EXCERPTED RECORDS:
▬▬▬▬▬▬
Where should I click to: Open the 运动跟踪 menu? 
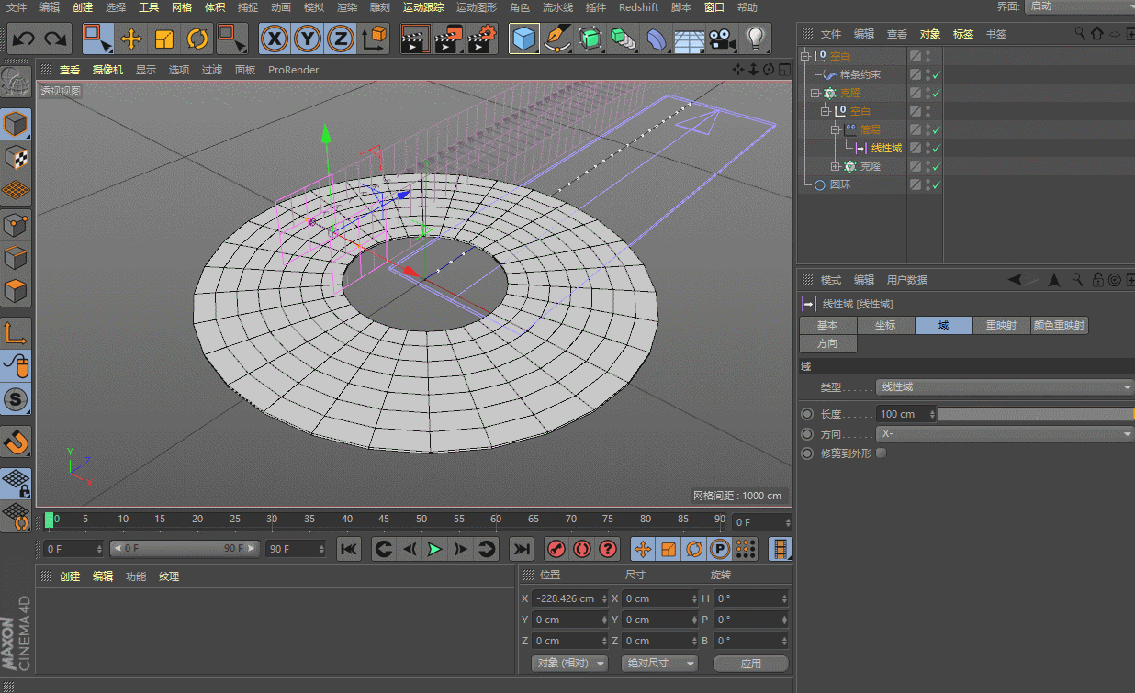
▬▬▬▬▬▬
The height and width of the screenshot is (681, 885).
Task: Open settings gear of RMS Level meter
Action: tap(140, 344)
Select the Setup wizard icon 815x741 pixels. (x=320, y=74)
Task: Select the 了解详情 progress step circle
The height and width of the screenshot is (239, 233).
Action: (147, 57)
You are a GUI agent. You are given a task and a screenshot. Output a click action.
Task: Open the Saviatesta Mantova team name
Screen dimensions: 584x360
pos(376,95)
▬▬▬▬▬▬
PROBLEM REQUIREMENTS:
Looking only at the lines of the material above, count those containing "Select" and give that number by itself.

RESULT FOR THIS TASK:
2